— Start of Data shown —
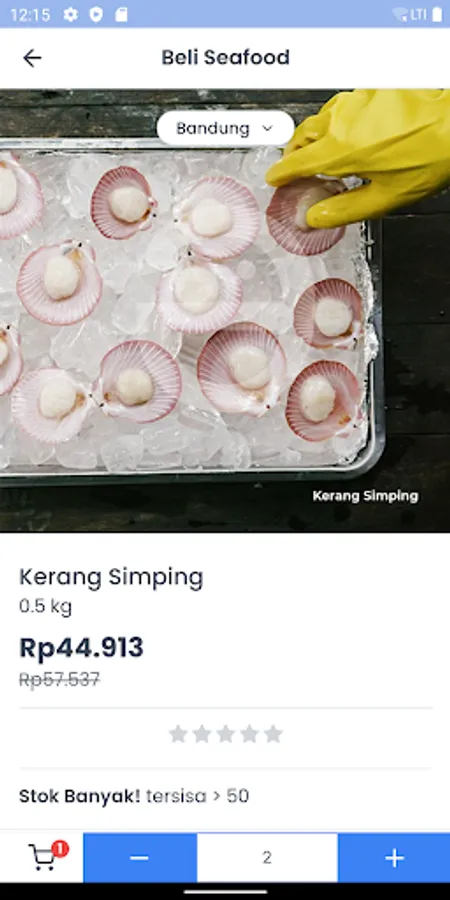Open the shopping cart icon
Image resolution: width=450 pixels, height=900 pixels.
[x=42, y=858]

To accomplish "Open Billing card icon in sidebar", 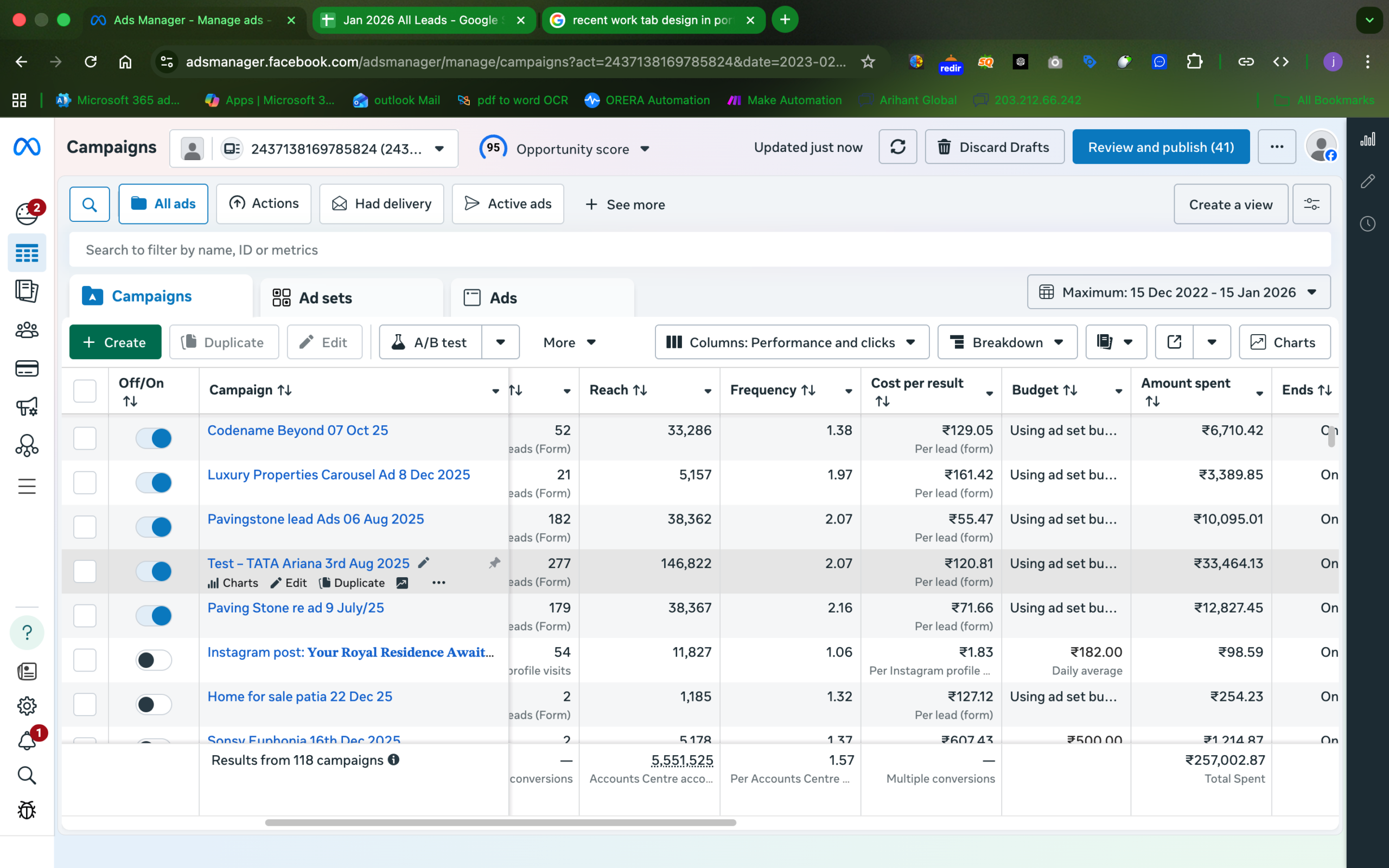I will (x=27, y=368).
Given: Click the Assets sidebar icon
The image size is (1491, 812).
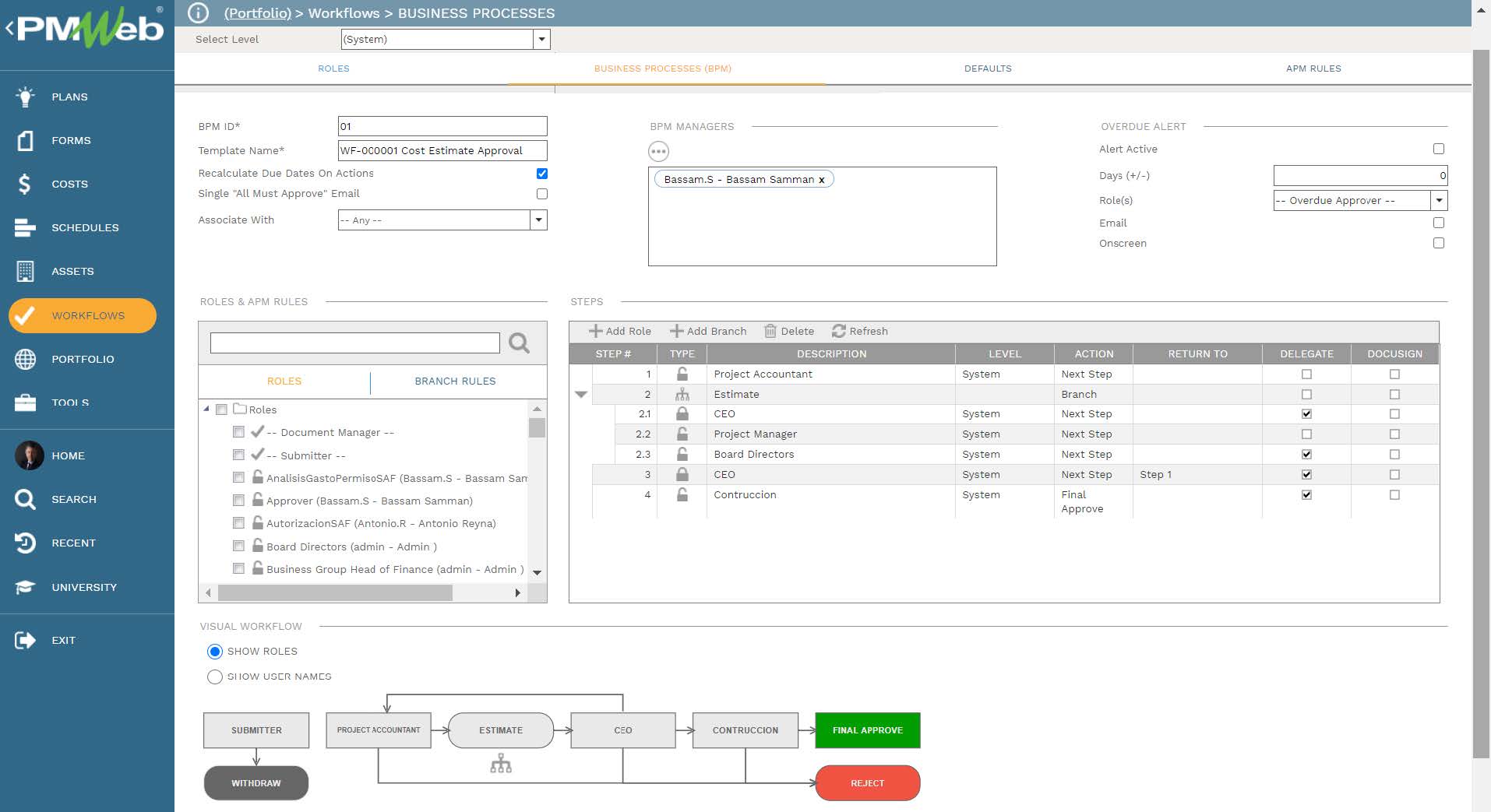Looking at the screenshot, I should 25,271.
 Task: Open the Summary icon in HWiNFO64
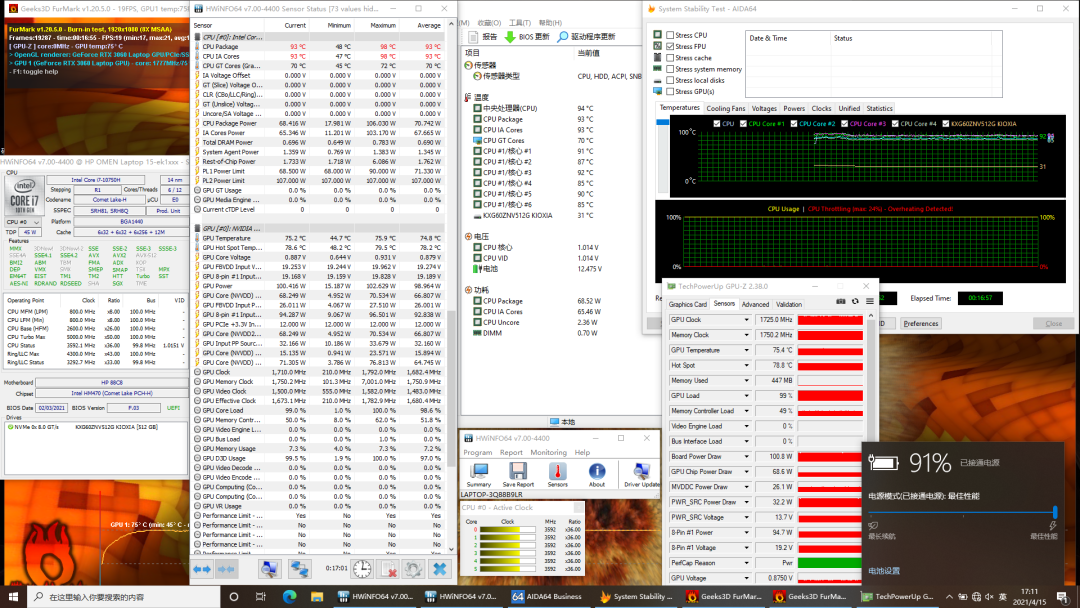479,473
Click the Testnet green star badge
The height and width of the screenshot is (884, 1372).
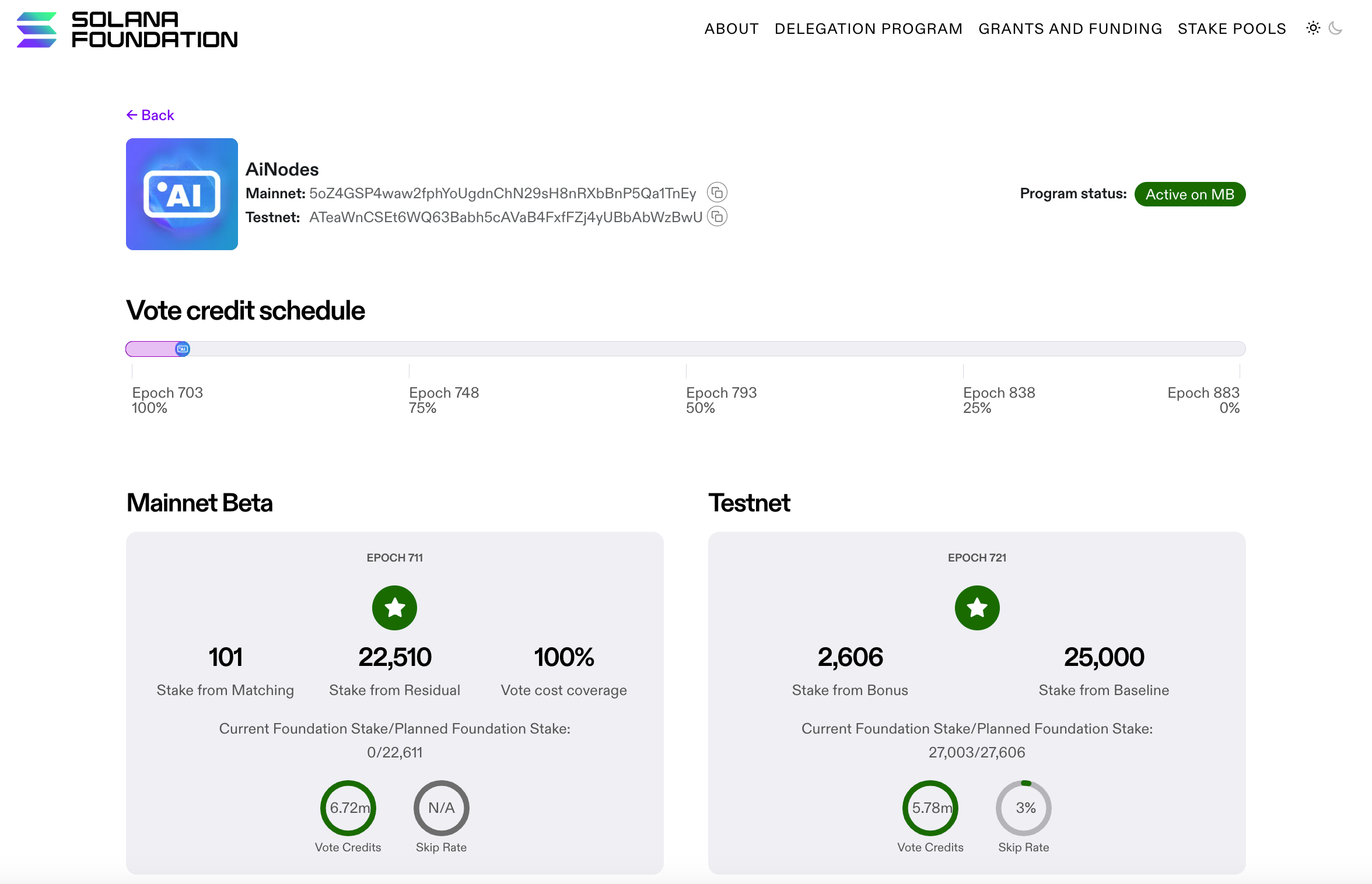[977, 608]
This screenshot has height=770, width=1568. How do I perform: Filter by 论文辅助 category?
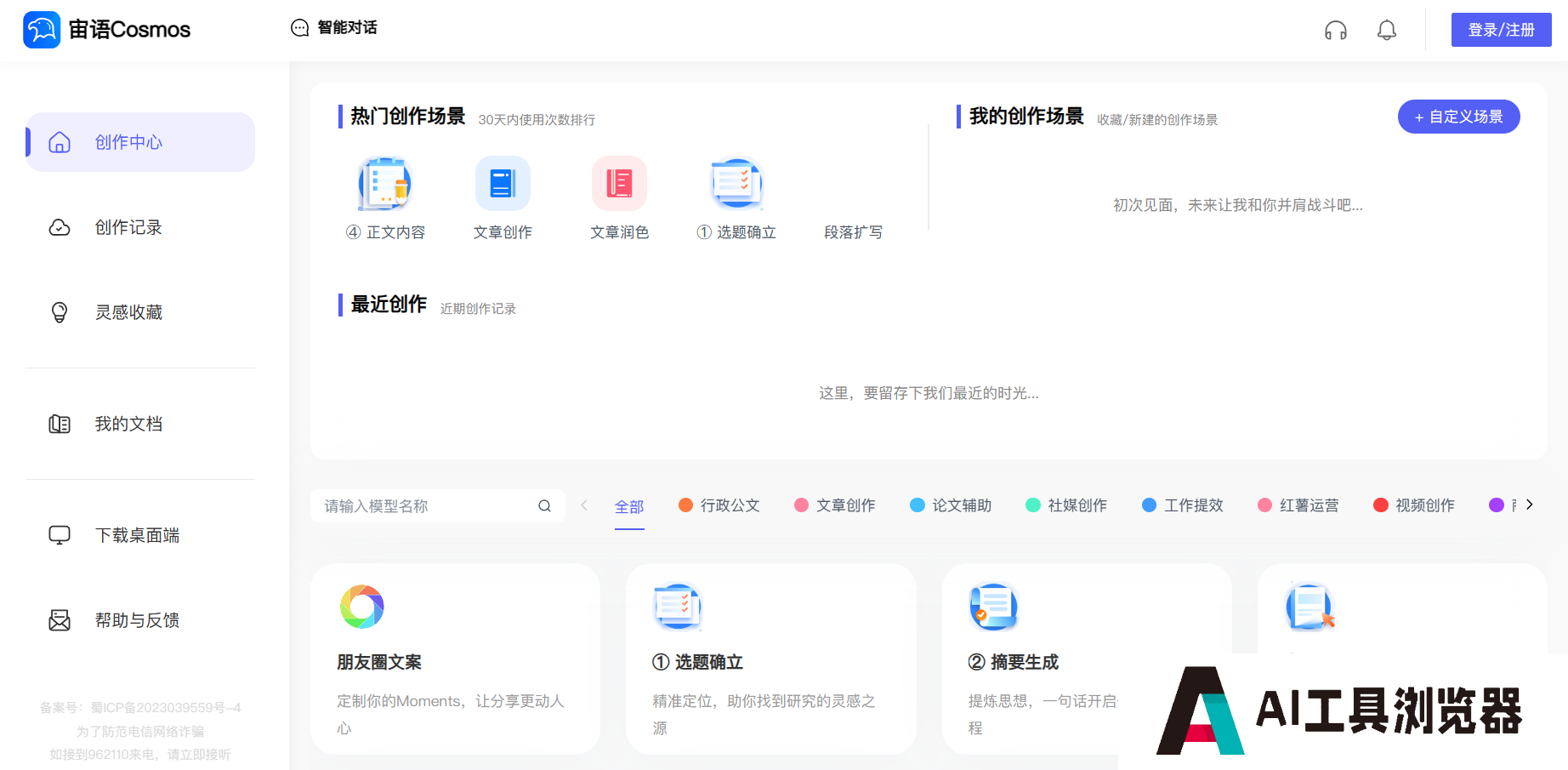tap(951, 505)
— End of Data shown —
The task
Turn the lines above, starting with the line that holds "Click the Testnet green star badge" and running through the last line, both ends included, into a Markdown table with the columns Row and Line text. Number each row, skip any blank lines, and leave out the pictures.

Exercise response
| Row | Line text |
|---|---|
| 1 | Click the Testnet green star badge |
| 2 | The height and width of the screenshot is (884, 1372). |
| 3 | [977, 608] |
| 4 | This screenshot has height=770, width=1568. How do I perform: Filter by 论文辅助 category? |
| 5 | tap(951, 505) |